Data for the task section start
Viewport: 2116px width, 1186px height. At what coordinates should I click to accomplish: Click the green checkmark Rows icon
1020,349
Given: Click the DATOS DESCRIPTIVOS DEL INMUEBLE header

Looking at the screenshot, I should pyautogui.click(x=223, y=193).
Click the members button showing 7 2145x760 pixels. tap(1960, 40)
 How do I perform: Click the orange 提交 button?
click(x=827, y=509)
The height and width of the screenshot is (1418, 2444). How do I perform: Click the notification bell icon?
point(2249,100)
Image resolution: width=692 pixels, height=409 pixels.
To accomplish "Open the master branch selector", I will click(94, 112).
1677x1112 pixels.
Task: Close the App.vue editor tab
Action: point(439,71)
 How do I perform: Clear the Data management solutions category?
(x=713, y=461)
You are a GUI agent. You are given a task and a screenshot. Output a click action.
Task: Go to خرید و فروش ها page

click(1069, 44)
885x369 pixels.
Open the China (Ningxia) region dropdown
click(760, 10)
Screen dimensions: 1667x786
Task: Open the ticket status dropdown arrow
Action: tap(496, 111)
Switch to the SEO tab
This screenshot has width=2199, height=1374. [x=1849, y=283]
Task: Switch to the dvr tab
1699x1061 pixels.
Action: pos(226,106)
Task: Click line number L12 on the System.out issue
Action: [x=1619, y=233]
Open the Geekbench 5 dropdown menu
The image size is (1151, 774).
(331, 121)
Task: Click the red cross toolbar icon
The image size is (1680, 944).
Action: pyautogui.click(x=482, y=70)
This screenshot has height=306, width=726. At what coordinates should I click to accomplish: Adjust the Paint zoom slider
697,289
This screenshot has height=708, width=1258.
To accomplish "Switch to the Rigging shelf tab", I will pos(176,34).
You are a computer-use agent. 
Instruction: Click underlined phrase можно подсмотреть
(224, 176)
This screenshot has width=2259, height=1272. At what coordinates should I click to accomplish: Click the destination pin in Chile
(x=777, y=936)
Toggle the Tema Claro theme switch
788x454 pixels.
Data for the task section end
--- What is required ---
Without dropping a single line, output the records above exactly.

--- Task output ---
Viewport: 2116px width, 1186px height. At what coordinates should I click to accomplish: Click the green checkmark Rows icon
1020,349
Given: Click the DATOS DESCRIPTIVOS DEL INMUEBLE header

Looking at the screenshot, I should pyautogui.click(x=223, y=193).
Click the members button showing 7 2145x760 pixels. tap(1960, 40)
 How do I perform: Click the orange 提交 button?
click(x=827, y=509)
The height and width of the screenshot is (1418, 2444). How do I perform: Click the notification bell icon?
point(2249,100)
Image resolution: width=692 pixels, height=409 pixels.
To accomplish "Open the master branch selector", I will click(94, 112).
1677x1112 pixels.
Task: Close the App.vue editor tab
Action: point(439,71)
 How do I perform: Clear the Data management solutions category?
(x=713, y=461)
You are a GUI agent. You are given a task and a screenshot. Output a click action.
Task: Go to خرید و فروش ها page

click(1069, 44)
885x369 pixels.
Open the China (Ningxia) region dropdown
click(760, 10)
Screen dimensions: 1667x786
Task: Open the ticket status dropdown arrow
Action: tap(496, 111)
Switch to the SEO tab
This screenshot has width=2199, height=1374. [x=1849, y=283]
Task: Switch to the dvr tab
1699x1061 pixels.
Action: pos(226,106)
Task: Click line number L12 on the System.out issue
Action: [x=1619, y=233]
Open the Geekbench 5 dropdown menu
The image size is (1151, 774).
(331, 121)
Task: Click the red cross toolbar icon
The image size is (1680, 944).
Action: pyautogui.click(x=482, y=70)
This screenshot has height=306, width=726. At what coordinates should I click to accomplish: Adjust the Paint zoom slider
697,289
This screenshot has height=708, width=1258.
To accomplish "Switch to the Rigging shelf tab", I will pos(176,34).
You are a computer-use agent. 
Instruction: Click underlined phrase можно подсмотреть
(224, 176)
This screenshot has width=2259, height=1272. At what coordinates should I click to accomplish: Click the destination pin in Chile
(x=777, y=936)
Toggle the Tema Claro theme switch
788x454 pixels.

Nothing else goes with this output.